Olivia also revealed the secret to their long-lasting marriage during the documentary, adding: "You go through challenges in your marriage and here is what I found: the first time we had a big hiccup in the road, we came through things, and then you go, 'Wow!' There is a reward at the end of it.
"There is this incredible reward because you have lived through more and you have let go of something," adding she was glad they had "worked this through together. Through all these things that came between us."
During their marriage, Olivia also saved George's life when a man called Michael Abram broke into their house at Friar Park home in Henley-on-Thames.
He attacked George with a kitchen knife, puncturing one of his lungs and causing head injuries, leaving the musician with more than 40 stab wounds.
However, Olivia saved George after she struck the man with a fireplace poker and a lamp, reported the The Daily Express.
Recalling the terrifying attack to Yahoo Entertainment, she said that despite being injured, George did all he could to protect her too, saying: "I am sort of an action person. And it was a moment when just something took over me. I couldn't let George just be on his own out there.
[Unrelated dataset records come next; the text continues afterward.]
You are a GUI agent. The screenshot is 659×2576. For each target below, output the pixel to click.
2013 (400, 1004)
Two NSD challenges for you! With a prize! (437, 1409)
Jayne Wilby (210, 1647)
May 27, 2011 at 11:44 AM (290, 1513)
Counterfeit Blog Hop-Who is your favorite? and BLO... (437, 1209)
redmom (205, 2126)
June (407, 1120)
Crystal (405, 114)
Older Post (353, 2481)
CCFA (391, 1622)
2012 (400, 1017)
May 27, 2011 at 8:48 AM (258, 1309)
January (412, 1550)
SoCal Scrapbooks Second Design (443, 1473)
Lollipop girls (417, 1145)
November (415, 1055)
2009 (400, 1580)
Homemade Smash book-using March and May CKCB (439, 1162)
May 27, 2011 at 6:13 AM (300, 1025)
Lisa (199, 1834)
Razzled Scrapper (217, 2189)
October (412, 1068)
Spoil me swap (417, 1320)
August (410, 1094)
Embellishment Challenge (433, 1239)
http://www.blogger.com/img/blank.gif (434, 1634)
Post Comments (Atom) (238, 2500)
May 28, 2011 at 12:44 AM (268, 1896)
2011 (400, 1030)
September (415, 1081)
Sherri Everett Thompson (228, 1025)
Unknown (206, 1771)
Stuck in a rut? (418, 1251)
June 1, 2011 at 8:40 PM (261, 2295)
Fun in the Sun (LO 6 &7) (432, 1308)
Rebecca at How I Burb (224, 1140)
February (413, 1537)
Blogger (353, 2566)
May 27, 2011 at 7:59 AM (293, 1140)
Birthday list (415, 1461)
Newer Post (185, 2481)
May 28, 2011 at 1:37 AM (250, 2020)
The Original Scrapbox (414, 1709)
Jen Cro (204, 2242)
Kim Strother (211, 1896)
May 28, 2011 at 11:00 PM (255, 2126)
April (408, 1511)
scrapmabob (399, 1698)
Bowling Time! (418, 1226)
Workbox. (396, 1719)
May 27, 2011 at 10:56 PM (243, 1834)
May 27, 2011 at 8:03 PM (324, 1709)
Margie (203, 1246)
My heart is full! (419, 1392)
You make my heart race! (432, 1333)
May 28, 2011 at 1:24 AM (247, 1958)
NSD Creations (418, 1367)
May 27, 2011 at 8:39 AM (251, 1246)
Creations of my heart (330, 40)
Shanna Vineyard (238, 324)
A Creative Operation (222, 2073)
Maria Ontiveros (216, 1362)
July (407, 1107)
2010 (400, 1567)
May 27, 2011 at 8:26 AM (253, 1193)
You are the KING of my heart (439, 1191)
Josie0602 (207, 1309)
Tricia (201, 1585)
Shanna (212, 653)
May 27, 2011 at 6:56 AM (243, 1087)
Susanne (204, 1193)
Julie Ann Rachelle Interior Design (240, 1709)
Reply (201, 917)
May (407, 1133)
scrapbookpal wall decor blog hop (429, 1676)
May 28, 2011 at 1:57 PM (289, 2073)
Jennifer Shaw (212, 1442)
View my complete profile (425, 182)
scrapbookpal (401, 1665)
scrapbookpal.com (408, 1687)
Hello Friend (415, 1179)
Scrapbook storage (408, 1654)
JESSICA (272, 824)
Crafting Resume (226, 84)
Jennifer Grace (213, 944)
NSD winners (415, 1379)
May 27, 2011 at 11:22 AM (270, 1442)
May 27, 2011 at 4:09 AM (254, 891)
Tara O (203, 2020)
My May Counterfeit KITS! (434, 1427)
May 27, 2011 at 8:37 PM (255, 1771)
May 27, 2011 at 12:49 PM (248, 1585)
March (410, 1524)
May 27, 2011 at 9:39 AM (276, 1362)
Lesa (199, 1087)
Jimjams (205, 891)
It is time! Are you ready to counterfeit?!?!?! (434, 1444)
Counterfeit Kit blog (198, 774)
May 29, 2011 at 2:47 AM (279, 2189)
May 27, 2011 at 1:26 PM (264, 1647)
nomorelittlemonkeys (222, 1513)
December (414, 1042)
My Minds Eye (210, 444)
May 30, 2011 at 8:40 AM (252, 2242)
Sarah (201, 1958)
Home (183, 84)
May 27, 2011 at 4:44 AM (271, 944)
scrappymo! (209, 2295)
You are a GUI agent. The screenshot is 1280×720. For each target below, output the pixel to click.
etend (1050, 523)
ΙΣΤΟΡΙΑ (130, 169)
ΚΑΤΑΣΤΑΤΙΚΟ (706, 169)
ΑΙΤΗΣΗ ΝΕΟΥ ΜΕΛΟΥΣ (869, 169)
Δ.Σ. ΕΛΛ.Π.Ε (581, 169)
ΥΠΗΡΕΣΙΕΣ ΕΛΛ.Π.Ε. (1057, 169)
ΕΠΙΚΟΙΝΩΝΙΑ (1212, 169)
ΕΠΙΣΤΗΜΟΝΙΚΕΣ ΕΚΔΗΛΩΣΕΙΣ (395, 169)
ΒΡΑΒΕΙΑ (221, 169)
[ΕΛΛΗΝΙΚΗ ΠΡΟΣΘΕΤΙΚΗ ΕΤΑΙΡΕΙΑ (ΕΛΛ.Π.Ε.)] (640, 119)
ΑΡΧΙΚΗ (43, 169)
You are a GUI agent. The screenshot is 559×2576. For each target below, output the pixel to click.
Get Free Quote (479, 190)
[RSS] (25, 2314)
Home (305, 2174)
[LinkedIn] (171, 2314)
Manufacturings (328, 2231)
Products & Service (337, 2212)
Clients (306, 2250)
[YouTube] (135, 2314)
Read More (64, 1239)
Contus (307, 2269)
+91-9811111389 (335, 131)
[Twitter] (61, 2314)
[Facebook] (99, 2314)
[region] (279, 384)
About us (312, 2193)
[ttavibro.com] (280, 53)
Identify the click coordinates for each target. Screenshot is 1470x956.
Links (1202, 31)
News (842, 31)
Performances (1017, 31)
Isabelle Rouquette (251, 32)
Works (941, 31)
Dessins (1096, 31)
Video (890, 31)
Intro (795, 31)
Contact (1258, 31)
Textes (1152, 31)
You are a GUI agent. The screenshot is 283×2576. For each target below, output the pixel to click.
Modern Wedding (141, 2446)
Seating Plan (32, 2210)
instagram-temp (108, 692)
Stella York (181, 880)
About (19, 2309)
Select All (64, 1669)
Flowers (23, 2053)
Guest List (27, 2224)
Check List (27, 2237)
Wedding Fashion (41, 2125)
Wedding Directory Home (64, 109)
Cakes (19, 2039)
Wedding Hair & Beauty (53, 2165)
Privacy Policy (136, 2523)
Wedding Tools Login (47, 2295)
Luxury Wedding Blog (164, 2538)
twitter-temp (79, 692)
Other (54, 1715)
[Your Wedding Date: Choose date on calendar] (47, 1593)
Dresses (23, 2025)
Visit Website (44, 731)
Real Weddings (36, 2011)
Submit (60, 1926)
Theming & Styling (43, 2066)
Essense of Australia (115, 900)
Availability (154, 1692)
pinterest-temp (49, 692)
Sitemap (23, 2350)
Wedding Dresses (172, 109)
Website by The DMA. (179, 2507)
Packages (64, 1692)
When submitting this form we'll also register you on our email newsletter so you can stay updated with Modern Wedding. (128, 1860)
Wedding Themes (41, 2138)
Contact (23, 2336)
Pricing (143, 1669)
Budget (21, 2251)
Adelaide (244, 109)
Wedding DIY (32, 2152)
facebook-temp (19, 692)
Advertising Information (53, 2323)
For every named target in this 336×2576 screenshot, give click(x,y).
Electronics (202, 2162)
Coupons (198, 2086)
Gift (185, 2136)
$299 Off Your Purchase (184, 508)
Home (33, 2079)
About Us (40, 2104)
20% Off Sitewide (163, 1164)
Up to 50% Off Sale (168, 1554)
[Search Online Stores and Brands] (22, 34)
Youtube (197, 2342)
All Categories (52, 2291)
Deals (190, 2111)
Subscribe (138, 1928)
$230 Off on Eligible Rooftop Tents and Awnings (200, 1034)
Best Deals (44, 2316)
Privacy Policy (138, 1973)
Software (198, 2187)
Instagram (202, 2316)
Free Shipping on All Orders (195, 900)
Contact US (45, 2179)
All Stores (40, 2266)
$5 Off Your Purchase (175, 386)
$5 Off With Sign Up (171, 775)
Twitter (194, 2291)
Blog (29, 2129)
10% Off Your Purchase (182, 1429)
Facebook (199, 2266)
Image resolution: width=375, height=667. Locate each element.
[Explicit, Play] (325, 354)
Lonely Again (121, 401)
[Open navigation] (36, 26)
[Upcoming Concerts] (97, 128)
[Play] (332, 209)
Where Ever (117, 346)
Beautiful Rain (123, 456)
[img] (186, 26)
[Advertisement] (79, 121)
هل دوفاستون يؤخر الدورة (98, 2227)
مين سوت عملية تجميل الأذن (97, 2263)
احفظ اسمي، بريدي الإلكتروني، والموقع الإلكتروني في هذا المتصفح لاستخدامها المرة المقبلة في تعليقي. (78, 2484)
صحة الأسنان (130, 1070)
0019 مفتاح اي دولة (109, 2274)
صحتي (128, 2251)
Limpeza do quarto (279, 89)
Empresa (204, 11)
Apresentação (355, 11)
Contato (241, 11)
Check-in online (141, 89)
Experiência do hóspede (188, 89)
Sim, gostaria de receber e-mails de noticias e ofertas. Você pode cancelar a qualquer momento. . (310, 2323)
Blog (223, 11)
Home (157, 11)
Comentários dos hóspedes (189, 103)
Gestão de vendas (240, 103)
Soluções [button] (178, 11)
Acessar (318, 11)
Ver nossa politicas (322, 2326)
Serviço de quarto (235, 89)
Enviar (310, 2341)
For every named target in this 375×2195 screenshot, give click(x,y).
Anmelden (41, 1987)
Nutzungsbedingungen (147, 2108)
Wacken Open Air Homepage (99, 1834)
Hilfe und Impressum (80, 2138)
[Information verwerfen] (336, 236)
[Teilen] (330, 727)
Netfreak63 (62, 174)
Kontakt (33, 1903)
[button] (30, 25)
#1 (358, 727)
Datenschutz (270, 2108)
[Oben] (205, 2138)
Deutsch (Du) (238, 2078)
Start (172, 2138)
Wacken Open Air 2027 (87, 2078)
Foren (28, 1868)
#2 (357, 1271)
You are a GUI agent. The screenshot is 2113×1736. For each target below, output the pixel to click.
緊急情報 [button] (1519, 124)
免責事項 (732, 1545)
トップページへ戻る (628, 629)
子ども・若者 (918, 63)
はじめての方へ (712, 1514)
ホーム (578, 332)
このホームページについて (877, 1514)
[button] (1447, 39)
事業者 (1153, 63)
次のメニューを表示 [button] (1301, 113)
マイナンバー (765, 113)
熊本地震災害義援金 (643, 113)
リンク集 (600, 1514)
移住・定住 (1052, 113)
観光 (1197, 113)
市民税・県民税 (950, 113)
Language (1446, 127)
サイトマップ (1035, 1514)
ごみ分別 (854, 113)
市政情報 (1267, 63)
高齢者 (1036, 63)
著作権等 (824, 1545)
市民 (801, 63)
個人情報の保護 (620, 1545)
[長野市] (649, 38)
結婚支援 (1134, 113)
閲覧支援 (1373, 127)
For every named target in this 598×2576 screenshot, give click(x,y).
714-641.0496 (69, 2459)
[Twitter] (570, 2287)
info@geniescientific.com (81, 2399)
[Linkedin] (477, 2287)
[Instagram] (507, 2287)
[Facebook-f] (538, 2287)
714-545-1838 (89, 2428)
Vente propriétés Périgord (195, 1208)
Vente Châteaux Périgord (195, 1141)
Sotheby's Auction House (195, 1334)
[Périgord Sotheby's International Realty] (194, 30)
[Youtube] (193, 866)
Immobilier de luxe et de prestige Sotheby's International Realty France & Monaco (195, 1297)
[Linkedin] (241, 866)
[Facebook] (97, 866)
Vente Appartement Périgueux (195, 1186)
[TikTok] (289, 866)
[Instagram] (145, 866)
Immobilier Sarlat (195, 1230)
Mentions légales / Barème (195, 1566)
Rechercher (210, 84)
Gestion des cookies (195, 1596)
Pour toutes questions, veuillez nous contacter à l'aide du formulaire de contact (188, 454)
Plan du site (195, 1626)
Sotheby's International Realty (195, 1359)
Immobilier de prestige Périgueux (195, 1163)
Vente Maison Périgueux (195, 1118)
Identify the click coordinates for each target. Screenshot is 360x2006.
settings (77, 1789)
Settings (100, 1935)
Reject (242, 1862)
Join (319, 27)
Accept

And believe me, he fought for me too.
"There was a moment when I was under attack and poor George had been hurt quite badly… and he jumped on his back and the guy was on top of me and we all fell in a big pile."
The couple remained married until George's death from lung cancer on November 29, 2001, with Olivia and son Dhani by his side as he died.
George's family announced his death in a statement, saying: "He left this world as he lived in it, conscious of God, fearless of death, and at peace, surrounded by family and friends.
"He often said, 'Everything else can wait but the search for God cannot wait, and love one another'."
Following George's death, the musician's son Dhani worked with musicians including George's Travelling Wilbury's band mate and ELO legend Jeff Lynne to finish the album Brainwashed, which he was working on with his father.
It was released one year later in 2002, with Dhani winning a Grammy award for Best Pop Instrumental Performance on the album track Marwa Blues in 2004.
On the 20th anniversary of the album's release, Dhani paid tribute to his father and the musicians who helped him to complete the album, by sharing a video of the recording sessions on Twitter.
He captioned the post: "20 years ago I finished what was, to this day, the most difficult project I've ever worked on; to finish my dad's last album without him. There's no way in the world that had I waited, even a year, to do this, I could've gotten through it."
On the 21st anniversary of George's death, wife Olivia also shared a beautiful tribute to her late husband on social media.
She posted a video of George performing While My Guitar Gently Weeps, with the clip taken from a live performance alongside best friend Eric Clapton.
Olivia accompanied the post with two hearts surrounded by an Om emoji.
She has also continued to celebrate George's legacy, including releasing a collection of poems called, Came the Lightning, which was published in 2022.
Olivia explained that she hoped to show a new side of George to his fans, saying to Liverpool Echo: "I wanted to do something from me. From my heart, something original."
The book expresses her feelings about things she holds dear, such as nature, George and their life together, with the poem Treetime "written to George."
"It sort of tells it all I think. I'm writing to George and about him, but it's really about me. What I'm feeling and what I experienced."
Reflecting on what George would have thought of her book of poems, she added: "I think he'd really like it. I think he'd probably tease me to death about it.
"He would probably steal some lines from me. Sometimes I would write things and he'd say 'hey that's pretty good'."